--- start RECORDS FOR PROCESSING ---
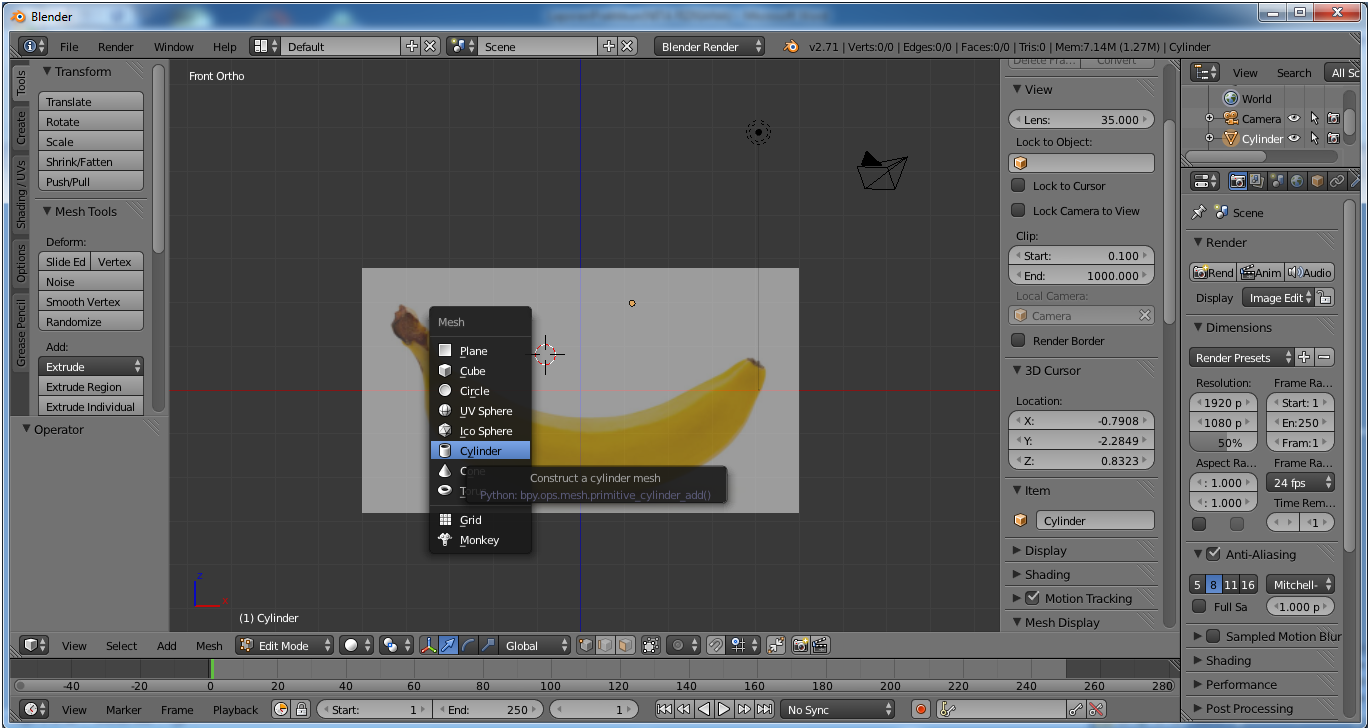Open the Blender Render engine dropdown
Image resolution: width=1370 pixels, height=728 pixels.
pos(709,47)
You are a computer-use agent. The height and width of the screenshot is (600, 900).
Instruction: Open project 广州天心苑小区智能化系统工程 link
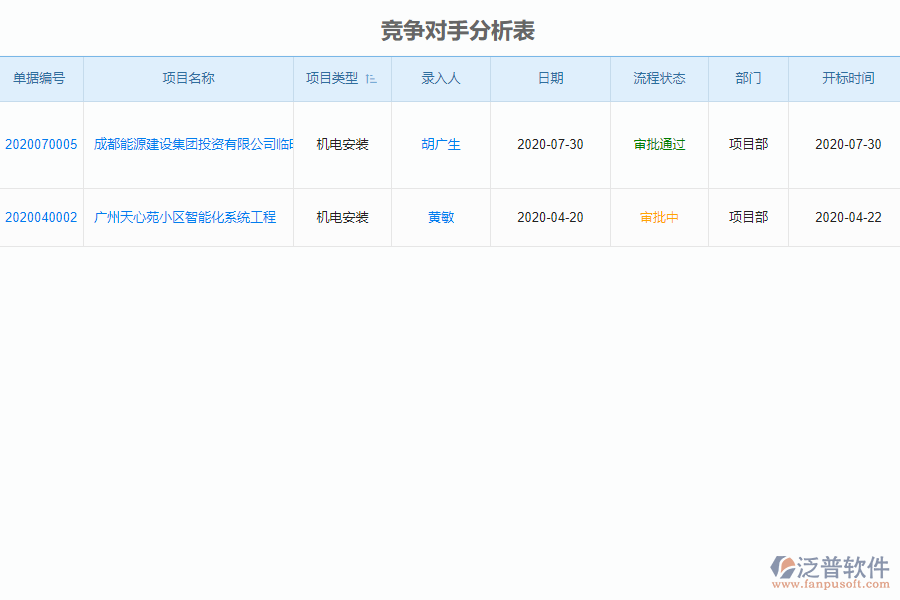(x=187, y=217)
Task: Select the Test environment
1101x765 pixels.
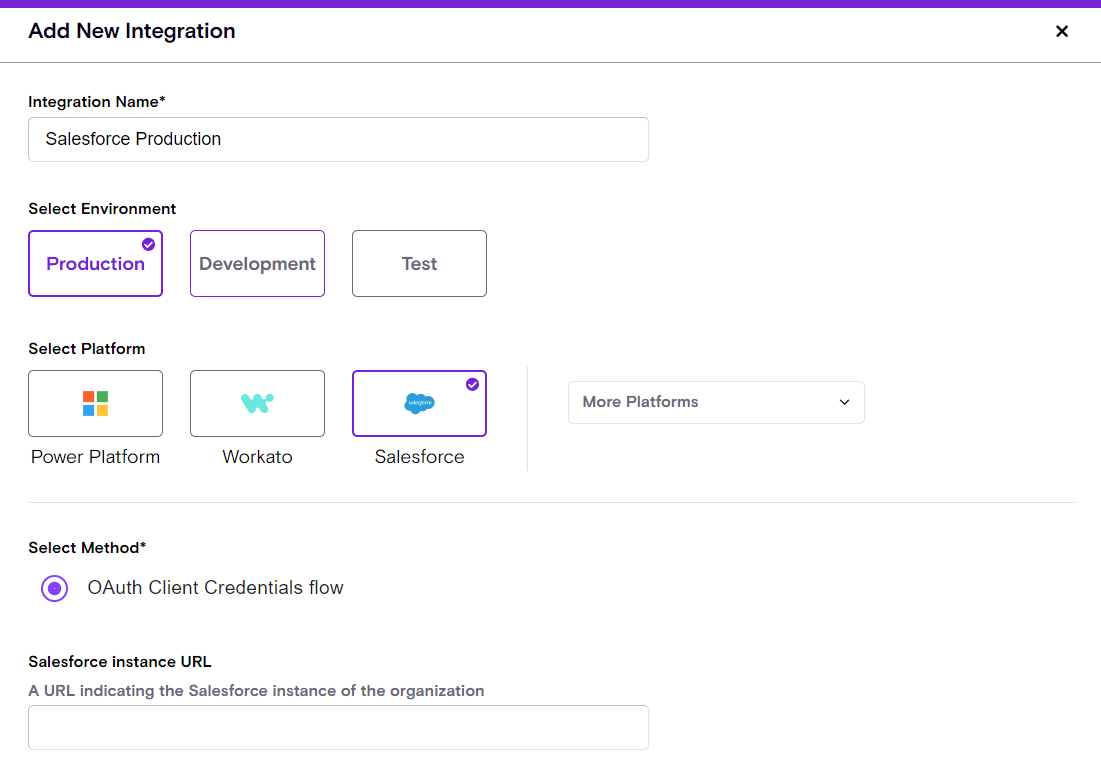Action: click(x=419, y=264)
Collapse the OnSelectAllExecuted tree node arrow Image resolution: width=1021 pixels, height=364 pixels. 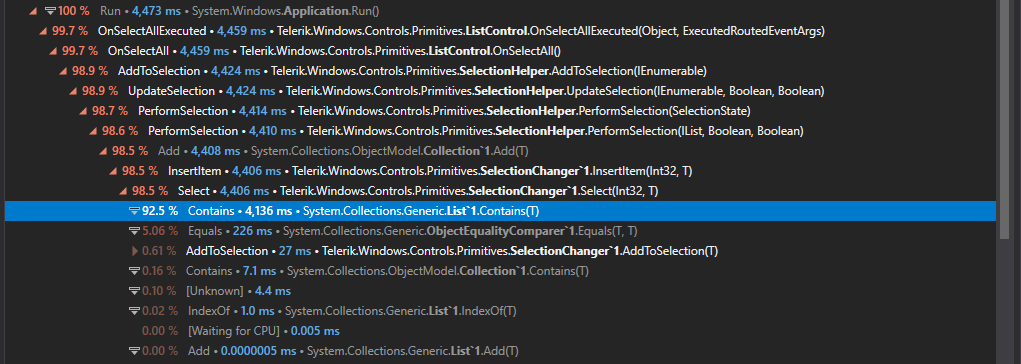(x=42, y=31)
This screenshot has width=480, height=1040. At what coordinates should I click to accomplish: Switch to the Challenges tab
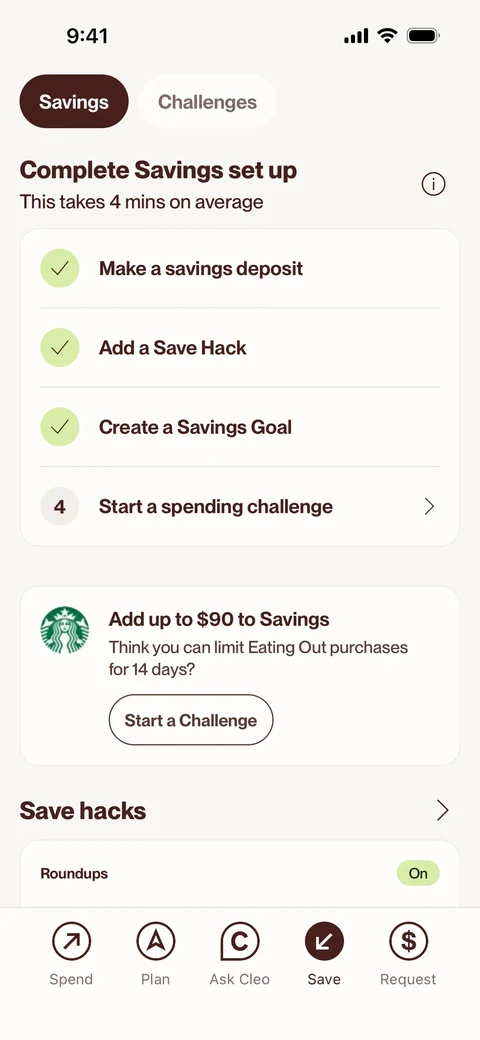click(208, 101)
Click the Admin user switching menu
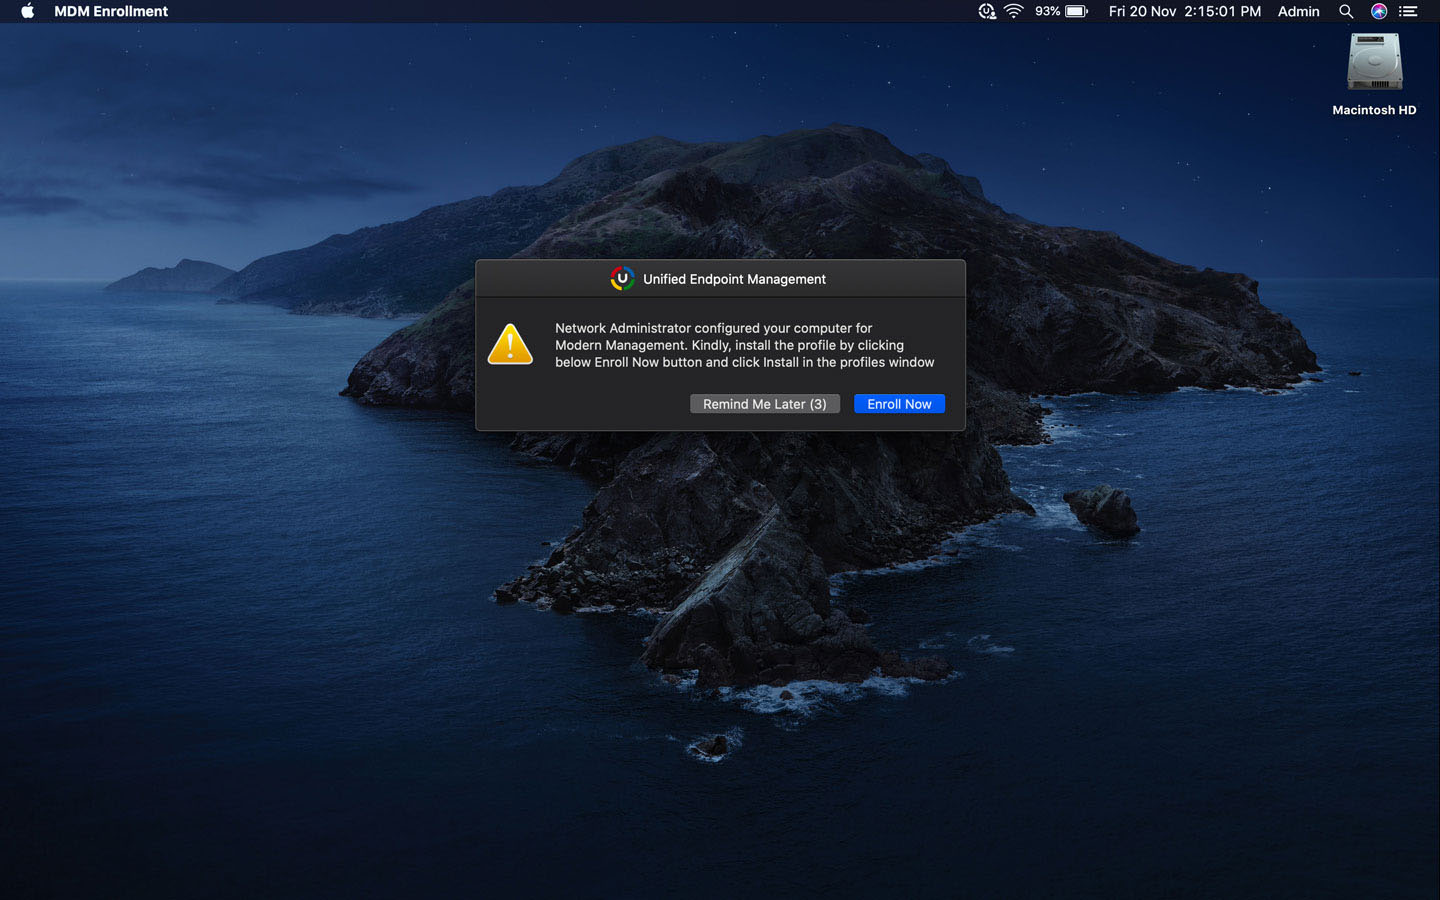This screenshot has width=1440, height=900. 1298,11
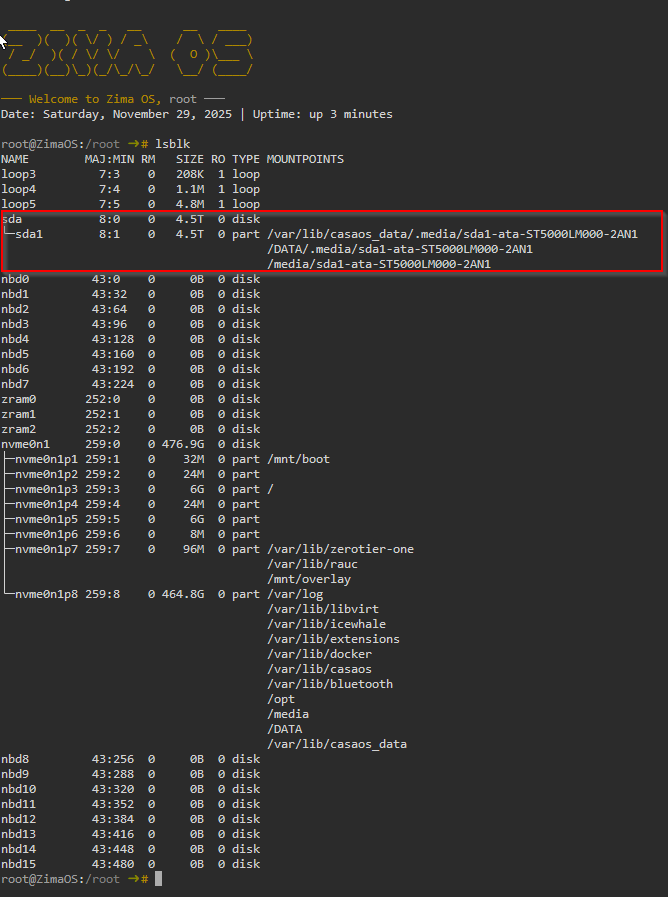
--- end RECORDS FOR PROCESSING ---
Copy everything from the line that contains "This screenshot has width=480, height=1040." down through the end of the records, leaving out the pictures.

This screenshot has width=480, height=1040. At what coordinates should I click to accomplish: Switch to the Challenges tab
click(208, 101)
Click the Admin user switching menu
This screenshot has width=1440, height=900. 1298,11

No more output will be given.